Instrumentalisation des politiques
De l’Iran
qui utilise la peine capitale comme l’outil absolu de la terreur aux Etats-Unis qui l’instrumentalise à des fins politiques,
il y a si
peu de différence; seuls les mensonges varient mais le résultat est identique.
Que dire à celles et ceux qui ont tant
travaillé pour que traités et conventions internationaux
soient signés et ratifiés et de ce silence
strident qui amoindrit et ridiculise
la force des principes fondamentaux
lorsqu’ils sont bafoués alors qu’ils
devraient indiscutablement régir le monde civilisé ?

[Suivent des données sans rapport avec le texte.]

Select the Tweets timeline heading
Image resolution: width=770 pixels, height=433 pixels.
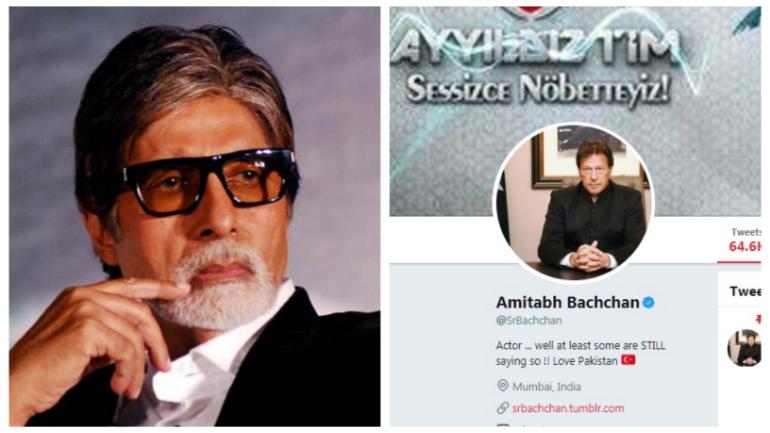745,291
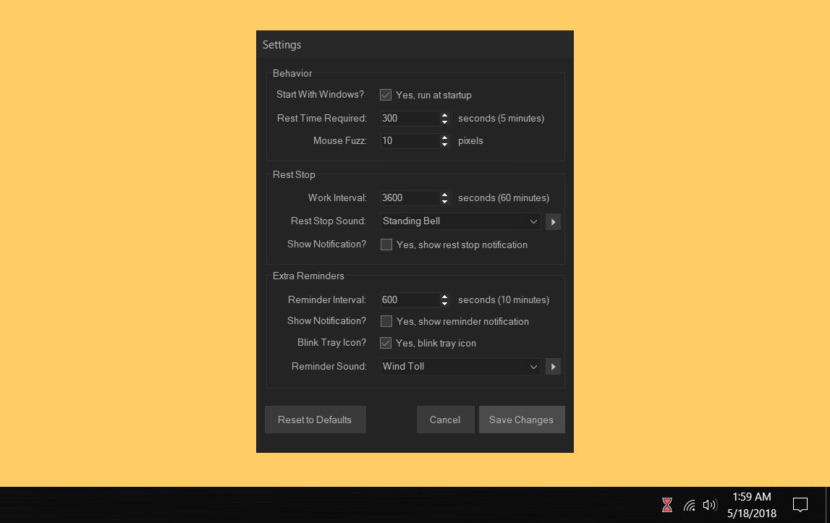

Le vrai visage de la peine de mort n’est pas difficile à reconnaître car c’est celui de chacun d’entre nous. En une éternité
ou en une seconde, chacun peut choisir de confronter ses démons, de les apprivoiser pour les dépasser et s’élever afin d’apporter
une contribution positive à l’humanité,
ou chacun peut choisir de se laisser anesthésier par la peur, celle qui rabaisse l’humain à ses instincts les plus primaires
et les plus laids.
Si à une époque de nombreux gouvernements choisirent de se donner les moyens de porter haut et fort la voix
des droits de l’homme en reléguant l’apartheid au chapitre d’un passé honteux, pourquoi alors ne pas appliquer ce même principe
pour éliminer le génocide
social qu’est la peine de
mort partout dans le monde ?
Pas de demi-mesure
possible
L’opposition à la peine de mort ne souffre aucune
demi-mesure, il
n’existe aucun être humain sur
cette terre qui mérite ce châtiment
et aucun être humain ne doit
avoir entre ses mains le pouvoir de vie ou de mort sur l’un de ses semblables.
Dans nos sociétés
où il
est de bon ton de nous
encourager à croire ou à espérer que la vie est un risque zéro,
force est de constater qu’il n’existe pas d’individus fondamentalement bons ou fondamentalement
mauvais. Le pouvoir de la
violence et de l’acte irréversible est en chacun d’entre nous. A notre espèce
donc de s’accepter avec les
risques de ses
fragilités, de ses faiblesses et de ses souffrances qui font partie de ses attributions et avec le respect qui est
dû à tout un chacun.
Il n’y a plus aucun doute sur
le fait que la lâcheté politique et l’indifférence tuent en toute impunité, et dans le vide sidéral de l’hypocrisie
collective, la passivité et l’ignorance
font de nous tous les pires bourreaux des temps modernes.